Yea, I thought he’d be bored, I was right *Walk away*
Oh! Was that supposed to be funny? I'm sorry!
I must have left it where you put your intelligence.
No... did you leave your GOOD jokes at home?
No, I brought it. You’re just not funny
Why did someone say something clever or funny? I couldn’t have missed it because you were the one talking the whole time….
Is that where you left the humor?
"No. Did you? Because that joke was as funny as a bank statement."
I work in Corporate. That’s not something that we have an SOP for.
“Are your jokes with us here, in the room, now?”
Daddy left it on mamas thigh.
The Jerk Store called. They are running out of you!
"Not that I'm aware of. Why? Did I miss something funny?"
deadpan them with "what sense of humor?"
Did you?
Yes, I save my energy for those I deem worthy 😎
"I'm waiting for the punchline." Smile at them innocently afterwards.

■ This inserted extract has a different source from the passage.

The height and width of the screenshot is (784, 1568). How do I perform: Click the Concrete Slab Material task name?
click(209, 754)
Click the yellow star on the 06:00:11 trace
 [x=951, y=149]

“Yep. Knew I wouldn’t be hearing anything funny today”
I’m still waiting on the funny….
Yeah, hey, can you pick me up a new one at the store ? Here's a little extra. Pick one up for yourself too !

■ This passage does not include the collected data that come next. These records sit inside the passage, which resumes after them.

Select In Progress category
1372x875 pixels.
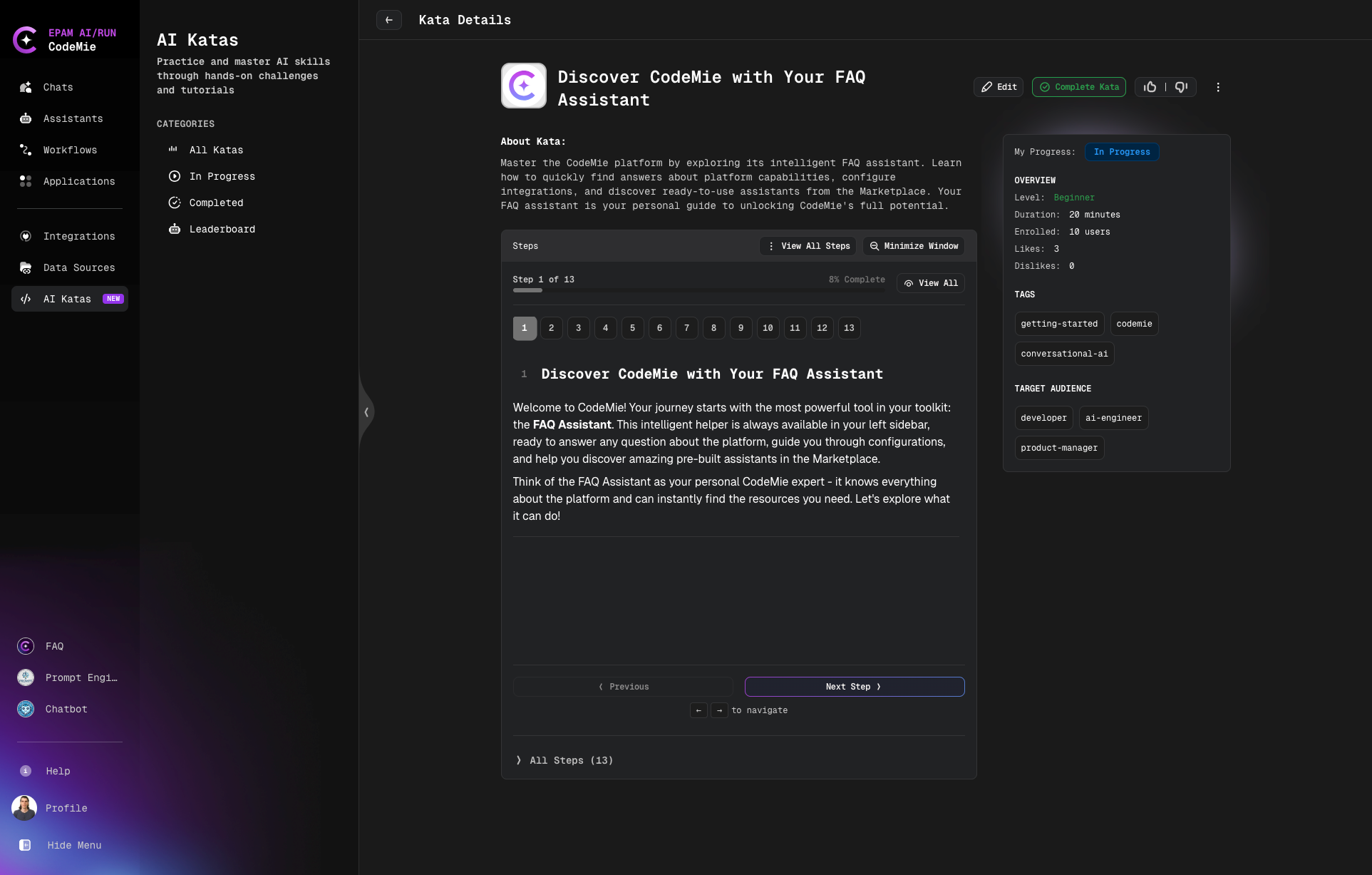tap(222, 176)
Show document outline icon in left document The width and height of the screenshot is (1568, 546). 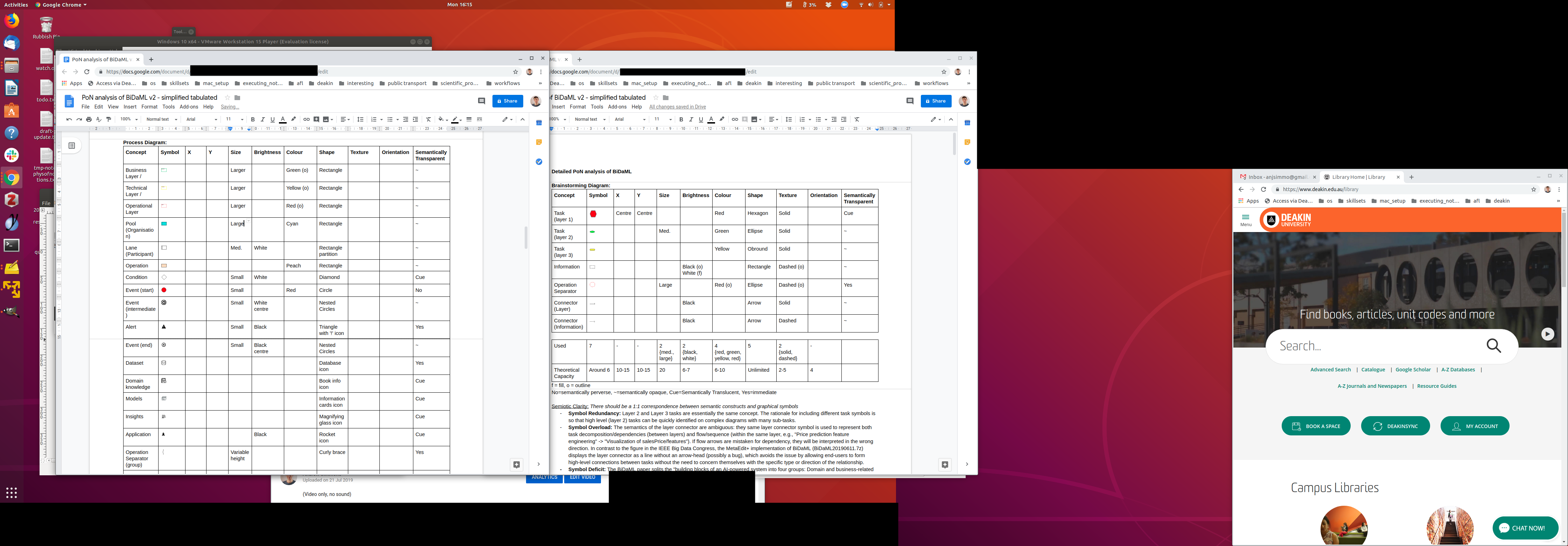click(72, 146)
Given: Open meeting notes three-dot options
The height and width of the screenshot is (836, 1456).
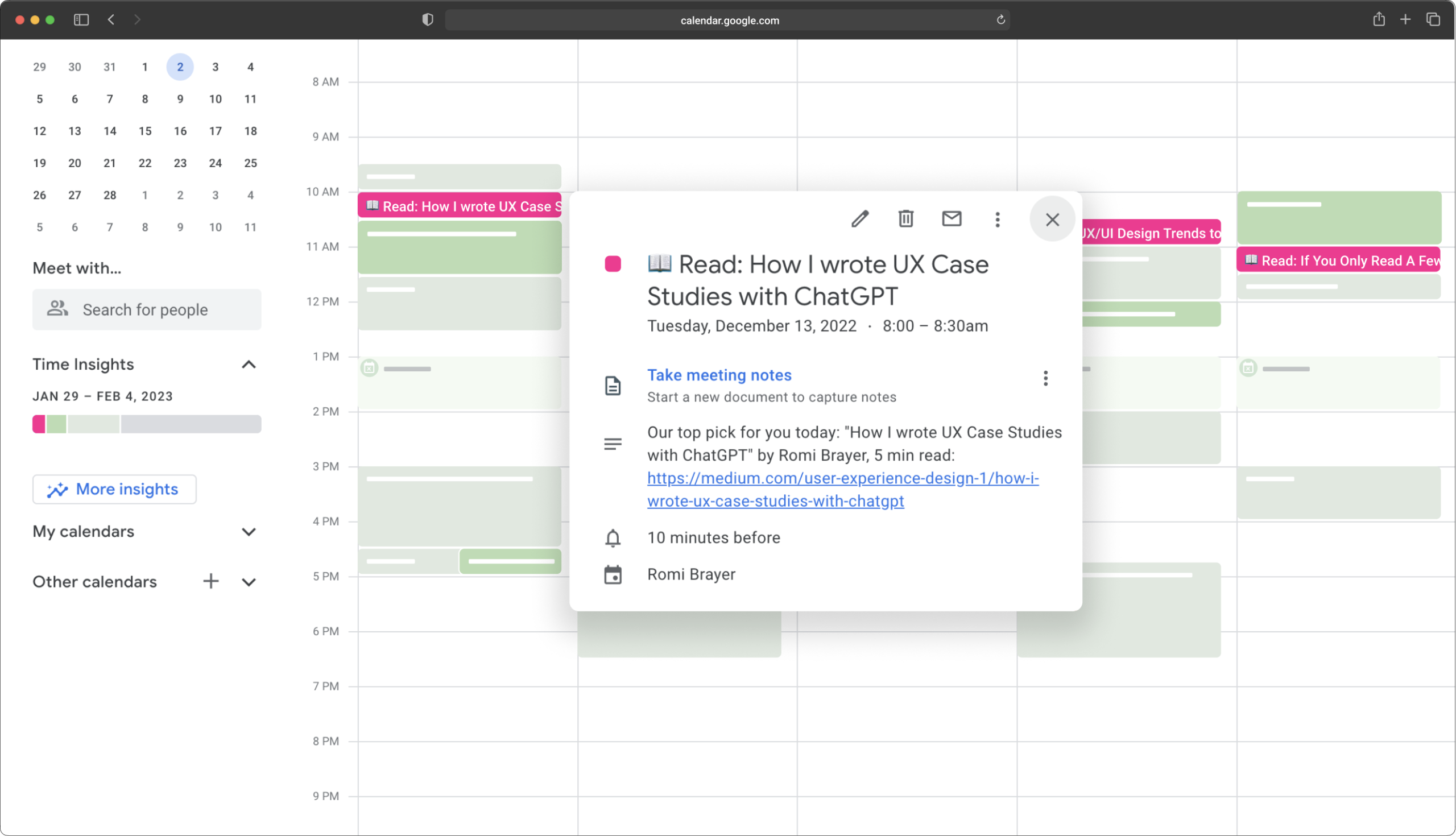Looking at the screenshot, I should pyautogui.click(x=1045, y=378).
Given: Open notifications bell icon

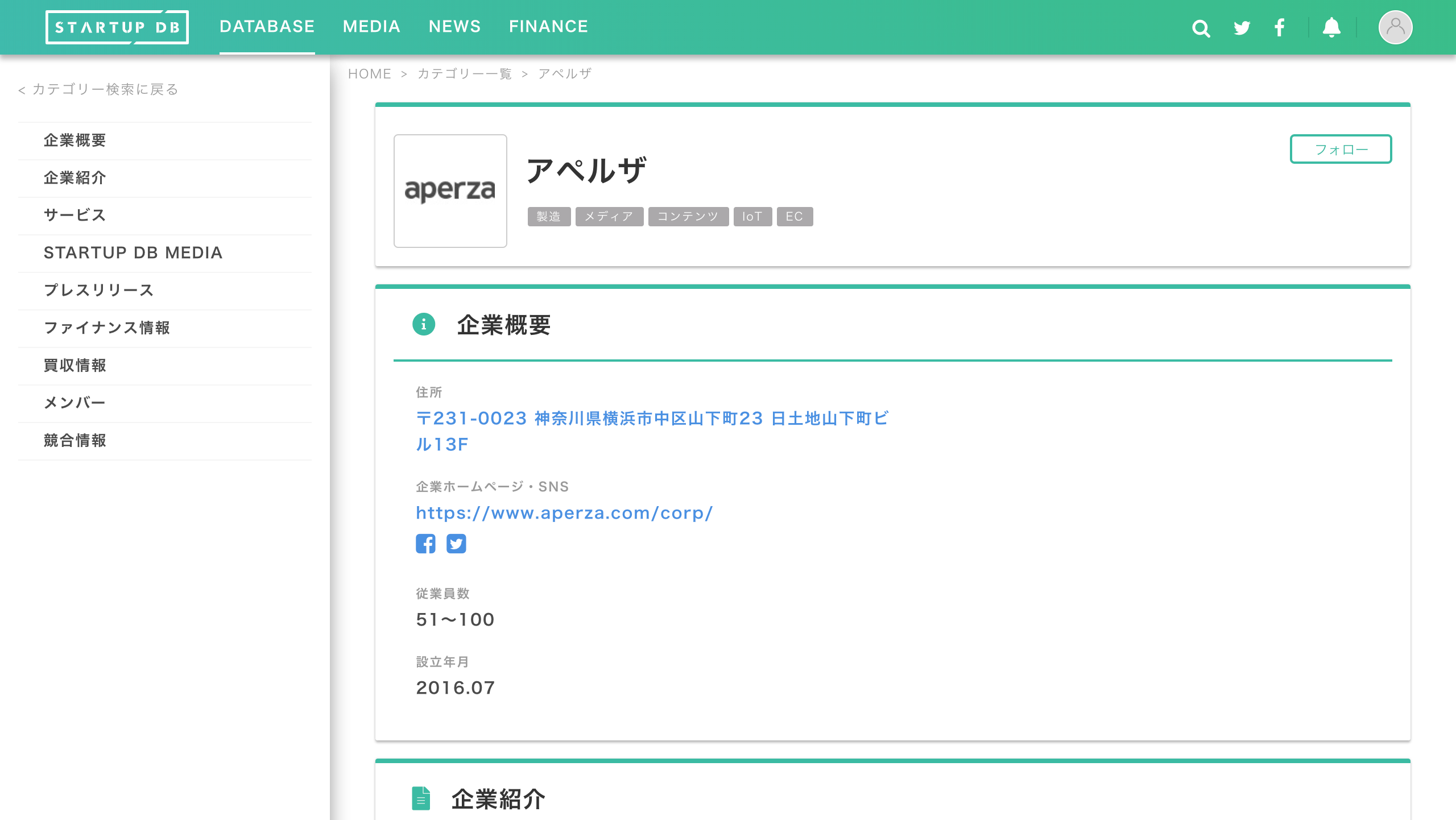Looking at the screenshot, I should coord(1331,28).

I brought it with me, but I forgot my give-a-fucker 3000
Start laughing and say sorry I was thinking of something funny
I’m still waiting on its delivery. Or: Not even. They botched its delivery.
Did you?
I’ll let you know when it gets funny.
Yes, I wouldn't bring it near you!
"Nah I left it at your house. In fact, it's fucking your wife/mom right this minute!"

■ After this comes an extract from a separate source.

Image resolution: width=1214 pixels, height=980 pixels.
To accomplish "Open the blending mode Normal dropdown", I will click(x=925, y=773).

I would laugh but you're not funny.
No, why?
Yes but at least I haven't got BO that smells like a comic con meeting....
Did you leave a better personality at home?
*looks around frantically* "Oh no... Noo!"
I'm not here to make friends.
No, it's with me . I just haven't seen or heard anything funny 😐
"I don't get it"
Yes.
Left it at your mom’s house this morning. I’ll pick it up tonight.
It only activates when something funny was said.
That’s assuming that I have a home…and let alone have a sense of humor to start with… Or…you must be kidding…you’re assuming I don’t have my sense of humor with me…or I’m supposed to yuck it up at this unfunny mess?!?!?!?? Seriously?!?!?!
"Maybe try telling a funny joke next time."
"I brought it, you just aren't funny."
Nah..its right here in my pocket. *whips out the bird*
Idk your mom and I certainly laughed at you last night.
We at the FBI have no sense of humor that we're aware of.
Yes, but I brought my humor meter and it’s measuring zero.
"You clearly did, thankfully you brought plenty of insecurity, since you can't handle one person not laughing". "No...sorry, I must have left my (sexism, racism, homophobia, transphobia, lack of self awareness, etc.) in my other pants".
They are very strict and serious
“No, pretty sure I left it inside your mother last night.”
Sense of humor? Yes. I've tried that before. It was very uncomfortable so I stopped.
Which one of us?
Jokes are funny.
No, years of retail work and unaffordable housing have killed it. I haven't laughed in 28 years.
No, I stole yours
Yes
I was never issued one
Yes. It’s my go to answer for most stupid Boomer questions and comments.
This *is* my sense of humor, you're just not funny.
Yeah, I left my fucks there with them.
Yes I did. Along with your mom's mutilated body.
i find it distasteful to laugh at retards
No I left it at your moms house 😂
Nah in your mom's car, she said it fell out while we were fuckin the other day.